Exercise instructions
Reproduce all of the data that follows, character for character.

(Collected data entries)

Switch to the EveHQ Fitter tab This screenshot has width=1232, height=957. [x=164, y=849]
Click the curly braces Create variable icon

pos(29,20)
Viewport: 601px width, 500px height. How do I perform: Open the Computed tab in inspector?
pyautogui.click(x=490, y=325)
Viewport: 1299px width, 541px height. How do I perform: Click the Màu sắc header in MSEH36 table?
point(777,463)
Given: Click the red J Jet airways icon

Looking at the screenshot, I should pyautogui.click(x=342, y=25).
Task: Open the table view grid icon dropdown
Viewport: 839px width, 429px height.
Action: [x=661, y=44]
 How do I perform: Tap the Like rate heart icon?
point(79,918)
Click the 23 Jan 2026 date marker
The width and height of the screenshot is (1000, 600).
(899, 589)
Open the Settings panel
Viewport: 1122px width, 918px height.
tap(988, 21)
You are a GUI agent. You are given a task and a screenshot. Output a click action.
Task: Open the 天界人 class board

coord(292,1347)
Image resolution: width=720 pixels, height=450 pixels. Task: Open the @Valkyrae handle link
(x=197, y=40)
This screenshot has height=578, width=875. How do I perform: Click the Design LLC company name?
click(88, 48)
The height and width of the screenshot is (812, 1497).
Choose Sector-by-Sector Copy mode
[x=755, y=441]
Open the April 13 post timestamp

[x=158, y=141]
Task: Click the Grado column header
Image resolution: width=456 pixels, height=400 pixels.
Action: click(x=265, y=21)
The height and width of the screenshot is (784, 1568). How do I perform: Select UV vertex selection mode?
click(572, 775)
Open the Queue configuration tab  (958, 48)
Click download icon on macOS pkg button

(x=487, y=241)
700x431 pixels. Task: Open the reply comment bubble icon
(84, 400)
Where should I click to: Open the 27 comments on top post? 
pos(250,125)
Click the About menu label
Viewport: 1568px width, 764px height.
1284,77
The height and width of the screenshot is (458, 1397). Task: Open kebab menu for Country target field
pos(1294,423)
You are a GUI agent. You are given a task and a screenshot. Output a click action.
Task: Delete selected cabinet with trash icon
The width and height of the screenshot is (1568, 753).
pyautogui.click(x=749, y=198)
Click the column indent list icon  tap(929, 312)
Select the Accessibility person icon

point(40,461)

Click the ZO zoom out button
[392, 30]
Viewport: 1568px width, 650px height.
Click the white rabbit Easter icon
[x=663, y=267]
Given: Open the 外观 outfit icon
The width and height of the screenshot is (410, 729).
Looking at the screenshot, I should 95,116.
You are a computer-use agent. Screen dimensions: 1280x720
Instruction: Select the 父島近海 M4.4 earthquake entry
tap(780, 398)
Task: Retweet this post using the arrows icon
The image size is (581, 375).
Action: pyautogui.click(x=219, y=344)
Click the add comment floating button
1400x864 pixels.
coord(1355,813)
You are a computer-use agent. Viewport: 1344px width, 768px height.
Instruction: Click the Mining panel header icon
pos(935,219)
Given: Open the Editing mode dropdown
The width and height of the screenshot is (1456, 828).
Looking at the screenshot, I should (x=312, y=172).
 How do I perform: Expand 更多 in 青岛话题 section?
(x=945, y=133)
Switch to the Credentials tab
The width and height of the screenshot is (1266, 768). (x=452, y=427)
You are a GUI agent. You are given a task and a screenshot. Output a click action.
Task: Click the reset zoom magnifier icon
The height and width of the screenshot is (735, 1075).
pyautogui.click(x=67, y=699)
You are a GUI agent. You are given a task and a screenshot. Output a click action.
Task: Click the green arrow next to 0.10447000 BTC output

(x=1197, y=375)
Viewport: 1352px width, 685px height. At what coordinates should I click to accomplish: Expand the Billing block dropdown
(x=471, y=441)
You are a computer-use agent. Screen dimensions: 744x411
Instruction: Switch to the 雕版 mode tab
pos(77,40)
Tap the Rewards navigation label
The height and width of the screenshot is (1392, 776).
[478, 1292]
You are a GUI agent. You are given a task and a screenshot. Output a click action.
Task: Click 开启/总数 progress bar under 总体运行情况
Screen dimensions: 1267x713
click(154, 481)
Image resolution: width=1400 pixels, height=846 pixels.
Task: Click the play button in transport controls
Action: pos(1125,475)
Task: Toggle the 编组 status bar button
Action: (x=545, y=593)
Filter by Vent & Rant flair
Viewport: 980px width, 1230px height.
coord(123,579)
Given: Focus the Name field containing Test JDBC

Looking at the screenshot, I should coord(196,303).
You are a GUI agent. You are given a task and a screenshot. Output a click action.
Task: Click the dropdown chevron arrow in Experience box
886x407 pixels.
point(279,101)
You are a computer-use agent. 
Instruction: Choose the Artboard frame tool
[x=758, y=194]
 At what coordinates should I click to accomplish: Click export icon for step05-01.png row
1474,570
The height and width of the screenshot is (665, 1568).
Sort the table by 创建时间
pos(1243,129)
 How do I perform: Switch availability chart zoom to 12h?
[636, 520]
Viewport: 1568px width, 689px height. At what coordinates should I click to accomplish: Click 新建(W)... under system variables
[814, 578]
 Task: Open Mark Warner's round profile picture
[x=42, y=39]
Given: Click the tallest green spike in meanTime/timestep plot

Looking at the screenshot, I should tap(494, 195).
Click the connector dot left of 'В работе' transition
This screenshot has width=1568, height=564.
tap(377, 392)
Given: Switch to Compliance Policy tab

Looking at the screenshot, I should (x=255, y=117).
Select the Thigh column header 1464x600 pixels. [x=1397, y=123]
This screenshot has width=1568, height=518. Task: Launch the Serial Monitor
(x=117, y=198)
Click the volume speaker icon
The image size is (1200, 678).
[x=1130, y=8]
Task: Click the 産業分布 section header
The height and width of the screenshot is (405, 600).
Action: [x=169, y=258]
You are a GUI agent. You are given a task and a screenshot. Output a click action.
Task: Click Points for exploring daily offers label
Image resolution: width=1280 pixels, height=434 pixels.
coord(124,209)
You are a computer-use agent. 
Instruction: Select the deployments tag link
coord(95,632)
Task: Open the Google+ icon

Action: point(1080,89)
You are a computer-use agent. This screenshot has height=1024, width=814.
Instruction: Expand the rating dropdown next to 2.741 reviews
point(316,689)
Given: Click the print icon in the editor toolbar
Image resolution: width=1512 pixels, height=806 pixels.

Answer
Switch to the EveHQ Fitter tab This screenshot has width=1232, height=957. [x=164, y=849]
Click the curly braces Create variable icon

pos(29,20)
Viewport: 601px width, 500px height. How do I perform: Open the Computed tab in inspector?
pyautogui.click(x=490, y=325)
Viewport: 1299px width, 541px height. How do I perform: Click the Màu sắc header in MSEH36 table?
point(777,463)
Given: Click the red J Jet airways icon

Looking at the screenshot, I should pyautogui.click(x=342, y=25).
Task: Open the table view grid icon dropdown
Viewport: 839px width, 429px height.
Action: [x=661, y=44]
 How do I perform: Tap the Like rate heart icon?
point(79,918)
Click the 23 Jan 2026 date marker
The width and height of the screenshot is (1000, 600).
(899, 589)
Open the Settings panel
Viewport: 1122px width, 918px height.
tap(988, 21)
You are a GUI agent. You are given a task and a screenshot. Output a click action.
Task: Open the 天界人 class board

coord(292,1347)
Image resolution: width=720 pixels, height=450 pixels. Task: Open the @Valkyrae handle link
(x=197, y=40)
This screenshot has height=578, width=875. How do I perform: Click the Design LLC company name?
click(88, 48)
The height and width of the screenshot is (812, 1497).
Choose Sector-by-Sector Copy mode
[x=755, y=441]
Open the April 13 post timestamp

[x=158, y=141]
Task: Click the Grado column header
Image resolution: width=456 pixels, height=400 pixels.
Action: click(x=265, y=21)
The height and width of the screenshot is (784, 1568). How do I perform: Select UV vertex selection mode?
click(572, 775)
Open the Queue configuration tab  (958, 48)
Click download icon on macOS pkg button

(x=487, y=241)
700x431 pixels. Task: Open the reply comment bubble icon
(84, 400)
Where should I click to: Open the 27 comments on top post? 
pos(250,125)
Click the About menu label
Viewport: 1568px width, 764px height.
1284,77
The height and width of the screenshot is (458, 1397). Task: Open kebab menu for Country target field
pos(1294,423)
You are a GUI agent. You are given a task and a screenshot. Output a click action.
Task: Delete selected cabinet with trash icon
The width and height of the screenshot is (1568, 753).
pyautogui.click(x=749, y=198)
Click the column indent list icon  tap(929, 312)
Select the Accessibility person icon

point(40,461)

Click the ZO zoom out button
[392, 30]
Viewport: 1568px width, 650px height.
Click the white rabbit Easter icon
[x=663, y=267]
Given: Open the 外观 outfit icon
The width and height of the screenshot is (410, 729).
Looking at the screenshot, I should 95,116.
You are a computer-use agent. Screen dimensions: 1280x720
Instruction: Select the 父島近海 M4.4 earthquake entry
tap(780, 398)
Task: Retweet this post using the arrows icon
The image size is (581, 375).
Action: pyautogui.click(x=219, y=344)
Click the add comment floating button
1400x864 pixels.
coord(1355,813)
You are a computer-use agent. Viewport: 1344px width, 768px height.
Instruction: Click the Mining panel header icon
pos(935,219)
Given: Open the Editing mode dropdown
The width and height of the screenshot is (1456, 828).
Looking at the screenshot, I should (x=312, y=172).
 How do I perform: Expand 更多 in 青岛话题 section?
(x=945, y=133)
Switch to the Credentials tab
The width and height of the screenshot is (1266, 768). (x=452, y=427)
You are a GUI agent. You are given a task and a screenshot. Output a click action.
Task: Click the reset zoom magnifier icon
The height and width of the screenshot is (735, 1075).
pyautogui.click(x=67, y=699)
You are a GUI agent. You are given a task and a screenshot. Output a click action.
Task: Click the green arrow next to 0.10447000 BTC output

(x=1197, y=375)
Viewport: 1352px width, 685px height. At what coordinates should I click to accomplish: Expand the Billing block dropdown
(x=471, y=441)
You are a computer-use agent. Screen dimensions: 744x411
Instruction: Switch to the 雕版 mode tab
pos(77,40)
Tap the Rewards navigation label
The height and width of the screenshot is (1392, 776).
[478, 1292]
You are a GUI agent. You are given a task and a screenshot. Output a click action.
Task: Click 开启/总数 progress bar under 总体运行情况
Screen dimensions: 1267x713
click(154, 481)
Image resolution: width=1400 pixels, height=846 pixels.
Task: Click the play button in transport controls
Action: pos(1125,475)
Task: Toggle the 编组 status bar button
Action: (x=545, y=593)
Filter by Vent & Rant flair
Viewport: 980px width, 1230px height.
coord(123,579)
Given: Focus the Name field containing Test JDBC

Looking at the screenshot, I should coord(196,303).
You are a GUI agent. You are given a task and a screenshot. Output a click action.
Task: Click the dropdown chevron arrow in Experience box
886x407 pixels.
point(279,101)
You are a computer-use agent. 
Instruction: Choose the Artboard frame tool
[x=758, y=194]
 At what coordinates should I click to accomplish: Click export icon for step05-01.png row
1474,570
The height and width of the screenshot is (665, 1568).
Sort the table by 创建时间
pos(1243,129)
 How do I perform: Switch availability chart zoom to 12h?
[636, 520]
Viewport: 1568px width, 689px height. At what coordinates should I click to accomplish: Click 新建(W)... under system variables
[814, 578]
 Task: Open Mark Warner's round profile picture
[x=42, y=39]
Given: Click the tallest green spike in meanTime/timestep plot

Looking at the screenshot, I should tap(494, 195).
Click the connector dot left of 'В работе' transition
This screenshot has width=1568, height=564.
tap(377, 392)
Given: Switch to Compliance Policy tab

Looking at the screenshot, I should (x=255, y=117).
Select the Thigh column header 1464x600 pixels. [x=1397, y=123]
This screenshot has width=1568, height=518. Task: Launch the Serial Monitor
(x=117, y=198)
Click the volume speaker icon
The image size is (1200, 678).
[x=1130, y=8]
Task: Click the 産業分布 section header
The height and width of the screenshot is (405, 600).
Action: [x=169, y=258]
You are a GUI agent. You are given a task and a screenshot. Output a click action.
Task: Click Points for exploring daily offers label
Image resolution: width=1280 pixels, height=434 pixels.
coord(124,209)
You are a computer-use agent. 
Instruction: Select the deployments tag link
coord(95,632)
Task: Open the Google+ icon

Action: point(1080,89)
You are a computer-use agent. This screenshot has height=1024, width=814.
Instruction: Expand the rating dropdown next to 2.741 reviews
point(316,689)
Given: Click the print icon in the editor toolbar
Image resolution: width=1512 pixels, height=806 pixels.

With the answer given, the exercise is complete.